Mean Gene Okerland era uno che ha lavorato nelle tre più importante compagnie che abbiano visto la luce negli anni della sua carriera negli Stati Uniti d’America: la American Wrestling Association, la World Wrestling Federation e la World Championship Wrestling. E’ sempre stato l’anello di congiunzione tra le persone normali e le stelle che intervistava. Chi guardava Mean Gene, poteva credere che al limite dell’impossibile si poteva arrivare. Con un animo forte come una roccia e un’educazione d’altri tempi, Gene Okerlund ha tenuto a bada decine di teste calde, si è guadagnato la stima di caratteri poco avvezzi all’umiltà e soprattutto, il rispetto delle folle.

E’ stato a dir poco enorme, il suo talento. Che nonostante non consistesse nell’avere le qualità che servono per spremere i frutti dai quali esce il succo del Wrestling, si è fatto notare, e come, incentrandosi nei suoi tempi, nei suoi sguardi, anche solo, e scusate se è poco, nel tenere quel microfono sempre un po’ più in alto del suo naso, spostando le sue pupille dall’intervistato al pubblico. Si è costruito un’identità, è diventato un simbolo.

E’ stato poi un comico, un burbero, un gentiluomo, uno sportivo pessimo, un ballerino avventato, un oratore nato, un giornalista prestato. Soprattutto però, è stato un amico, una leggenda e infine un’icona.

Mean Gene Okerlund vagherà eternamente in quello strato gelatinoso che c’è nel mezzo fra le nuvole e il paradiso. Lo farà con un microfono in mano, alla continua ricerca di un tacchino gigante, un atleta col quale allenarsi o un omone da redarguire. In eterno subirà le angherie della sua devota “donnola”, osserverà incontri immaginari su Ring immaginari seduto su sedie immaginarie. Si sistemerà nella mente di Vince McMahon, che immagazzina e immagazzina, piangendo lacrime amare ogni qualvolta qualcuno dei suoi lo lascia sempre più solo. Vagherà e vagherà ancora fino a quel momento tanto sperato, quando in questo zoo macroscopico, potrà prendere posto in un angolo fatto a posta per lui, accanto all’animale che più di tutti ha amato e che più di tutti lo ha amato, il Gorilla, quello con le spalle larghe, quello che sarà sempre e comunque pronto a difenderlo, ad abbracciarlo, a sostenerlo.
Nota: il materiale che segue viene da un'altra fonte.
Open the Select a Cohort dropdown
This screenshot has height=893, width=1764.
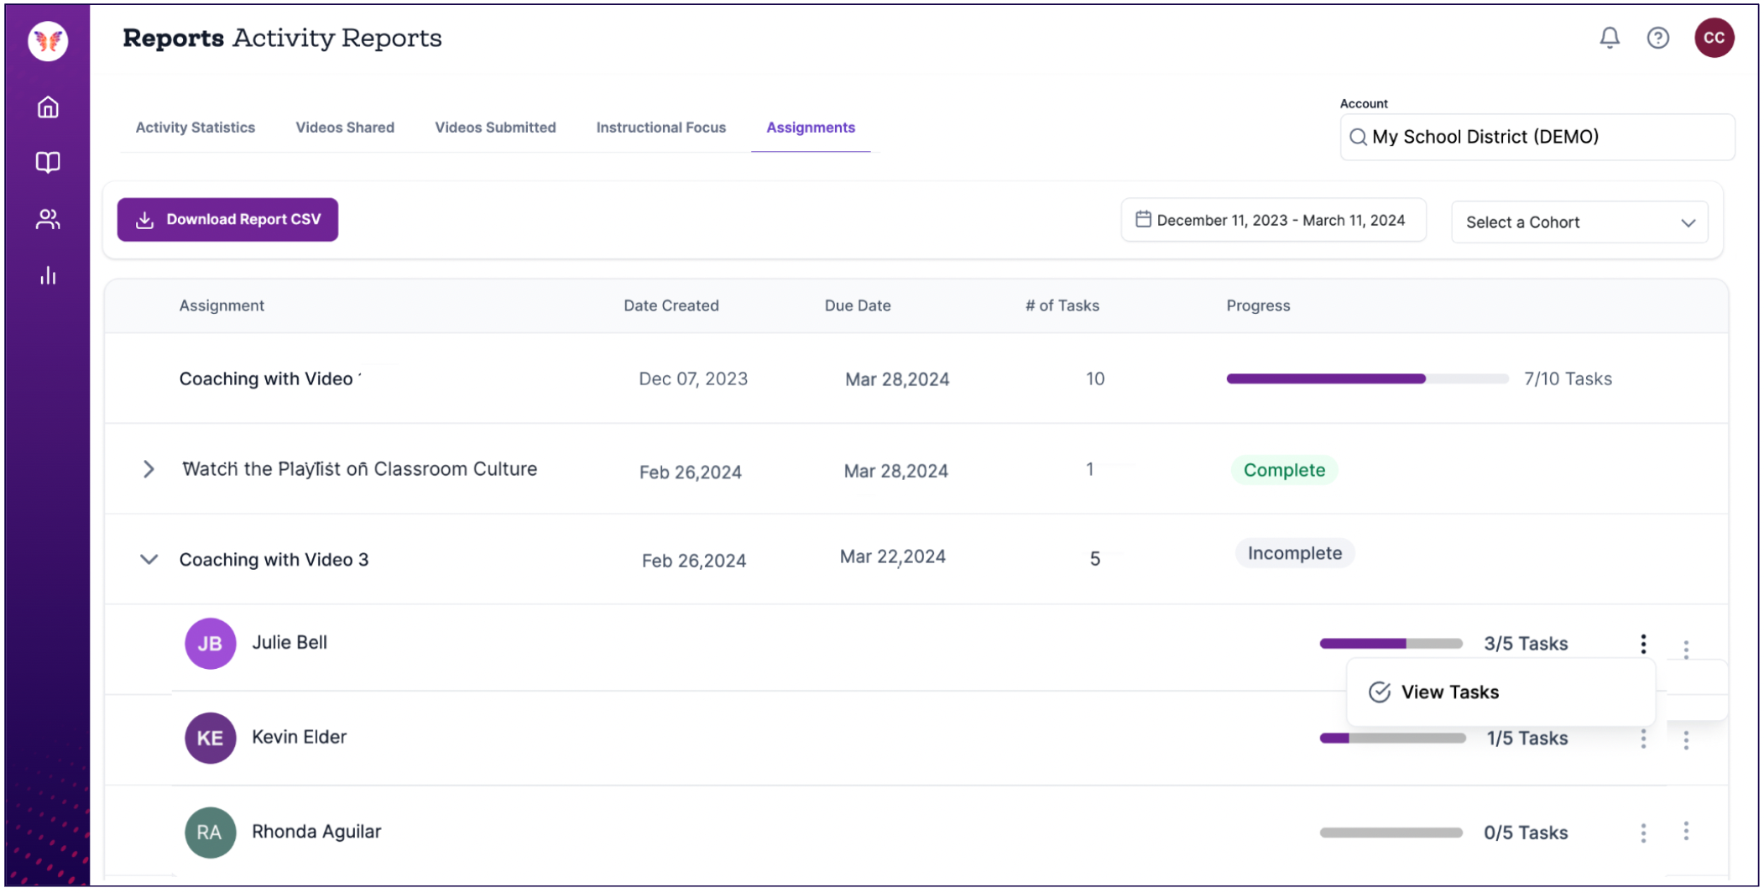tap(1579, 222)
Adesso è proprio questo il suo destino, ritrovare Bobby Heenan, Gorilla Monsoon. Ritrovare i giganti che lo hanno lasciato troppo presto, André The Giant, Macho Man, Ultimate Warrior. Sarà li, in quella savana di bestie travestite da leoni, che lui condurrà tutti alla gioia, come un maestro d’orchestra che dirige la più bella e lunga delle sinfonie.

E lascia che ti dica l’ultima cosa Mean Gene: ti perdono. Anche se mi hai lasciato solo, ti perdono. Soltanto perché mi hai promesso, in fondo, che un giorno tornerai a raccontarmi le tue storie, quelle di cui non posso fare a meno, e che adesso, almeno per un po’, racconterai ai tuoi vecchi amici. Ciao Mean Gene, riposa in pace.